Training Your Dog To Be A Good Grooming Client
People often wonder why they pay more to get their dog groomed than they might for their own haircut. One of the many reasons is that grooming dogs is hard! Groomers spend their days wrestling dogs into bathtubs, trying to get dogs to stay still while trimming their coat, all while trying not to get bitten, scratched, peed or pooped on. If you want to become your groomer’s favorite client, work on teaching your dog some of these husbandry behaviors. Husbandry behaviors are behaviors you can teach your dog that allow them to voluntarily participate in their own health care in a less stressful way.
Here are some behaviors you can train to make them a better grooming client:
- Stand: We often teach our dogs sit and down, while heavily rewarding our dogs for offering these behaviors, but teaching them to stand on command can be just as important, especially at the groomers. Watch this video to see how to train your dog to stand on command.
- Stand Still: Great, you got your dog to stand, but that does the groomer no good if your dog stands for a second then sits back down or becomes all wiggly and excited.
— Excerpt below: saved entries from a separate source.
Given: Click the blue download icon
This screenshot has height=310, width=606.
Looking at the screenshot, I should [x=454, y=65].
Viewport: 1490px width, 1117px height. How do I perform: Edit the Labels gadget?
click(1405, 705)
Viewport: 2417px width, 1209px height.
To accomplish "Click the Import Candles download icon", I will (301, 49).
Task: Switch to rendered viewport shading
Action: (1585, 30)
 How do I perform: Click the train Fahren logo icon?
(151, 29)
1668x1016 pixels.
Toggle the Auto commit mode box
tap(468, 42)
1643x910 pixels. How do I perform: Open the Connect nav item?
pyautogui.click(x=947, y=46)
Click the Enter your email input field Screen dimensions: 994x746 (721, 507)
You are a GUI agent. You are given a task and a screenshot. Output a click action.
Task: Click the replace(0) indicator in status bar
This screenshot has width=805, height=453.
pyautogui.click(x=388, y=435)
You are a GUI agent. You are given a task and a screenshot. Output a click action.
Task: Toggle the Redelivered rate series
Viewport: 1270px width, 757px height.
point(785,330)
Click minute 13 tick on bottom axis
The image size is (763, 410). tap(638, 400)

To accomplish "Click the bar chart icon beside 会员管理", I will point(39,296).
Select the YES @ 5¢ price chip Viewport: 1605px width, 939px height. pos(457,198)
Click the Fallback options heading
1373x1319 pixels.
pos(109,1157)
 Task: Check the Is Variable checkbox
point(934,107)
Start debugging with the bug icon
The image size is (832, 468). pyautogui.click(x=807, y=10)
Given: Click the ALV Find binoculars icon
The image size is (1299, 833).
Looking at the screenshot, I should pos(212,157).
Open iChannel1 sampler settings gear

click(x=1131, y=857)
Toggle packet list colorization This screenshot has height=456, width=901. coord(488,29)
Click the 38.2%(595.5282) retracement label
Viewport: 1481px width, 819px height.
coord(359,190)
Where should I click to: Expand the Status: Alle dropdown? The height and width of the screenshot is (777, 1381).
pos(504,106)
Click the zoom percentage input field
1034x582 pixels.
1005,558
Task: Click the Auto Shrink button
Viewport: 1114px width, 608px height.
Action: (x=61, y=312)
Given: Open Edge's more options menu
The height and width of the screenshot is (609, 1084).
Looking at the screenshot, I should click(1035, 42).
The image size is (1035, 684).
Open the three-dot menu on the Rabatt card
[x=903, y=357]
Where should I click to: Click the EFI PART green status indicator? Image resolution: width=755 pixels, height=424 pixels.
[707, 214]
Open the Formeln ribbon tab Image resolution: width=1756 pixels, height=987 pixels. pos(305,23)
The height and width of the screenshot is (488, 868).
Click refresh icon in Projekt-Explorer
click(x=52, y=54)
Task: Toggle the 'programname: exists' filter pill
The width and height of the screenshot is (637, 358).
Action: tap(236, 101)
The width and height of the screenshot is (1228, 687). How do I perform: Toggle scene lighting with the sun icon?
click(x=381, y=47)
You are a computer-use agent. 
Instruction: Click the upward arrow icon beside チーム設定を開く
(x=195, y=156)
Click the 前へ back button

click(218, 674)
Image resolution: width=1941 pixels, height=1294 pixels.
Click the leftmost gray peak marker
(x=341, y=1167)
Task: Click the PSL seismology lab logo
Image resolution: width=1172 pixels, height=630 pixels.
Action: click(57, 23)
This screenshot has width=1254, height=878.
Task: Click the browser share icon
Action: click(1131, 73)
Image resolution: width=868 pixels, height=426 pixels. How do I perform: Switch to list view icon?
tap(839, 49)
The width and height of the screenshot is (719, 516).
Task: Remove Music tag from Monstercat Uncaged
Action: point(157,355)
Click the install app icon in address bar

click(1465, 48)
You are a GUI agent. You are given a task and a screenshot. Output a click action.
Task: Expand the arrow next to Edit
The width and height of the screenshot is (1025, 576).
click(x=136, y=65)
To teach your dog to stand still, start extending the amount of time between when your dog stands and when they get the treat, and then keep treating while they stand to encourage them to stay in the position and not move. While treating to keep your dog to stand still, introduce the command for the behavior, such as “still” or “stay.” When you are done, use a release word to let them know it is OK to move.
- Nail Trims: Train your dog to be a pro at nail trims using the tips in this video! The trick is to take it slow and make the experience positive and relaxed. If you are experienced with a clicker, it’s highly recommended to use a clicker to train your dog to be comfortable with nail trims.
- Handling: Groomers usually have to touch your pet all over in order to properly bathe and clip them, so it is important to desensitize your dog to being touched in different parts of the body. Many dogs are sensitive to their ears, faces, and paws, and some dogs don’t like their stomachs or parts of their back to be touched if they were not properly socialized as a puppy or if they had a painful experience in the past. Identify your dog’s sensitive areas and then use clicker training or other positive reinforcement methods to get them used to being touched in that area, similar to the methods seen in the nail trimming video. Again, take it slow and keep it positive! Be sure to let your groomer know if your dog has sensitive areas so that they can approach them cautiously.
Finally, one of the most important things you can do at home to ensure your dog is a good grooming client is to stay on top of your dog’s grooming! Many dogs learn to dislike the groomers because they may go in matted, tangled, or with overgrown nails. This can make the grooming process painful for the dog and create a negative association with being groomed. Regular brushing at home, keeping nails trimmed and filed down, and keeping your dog on a grooming schedule appropriate for their breed and coat type will help make grooming a more positive and relaxing experience for everyone.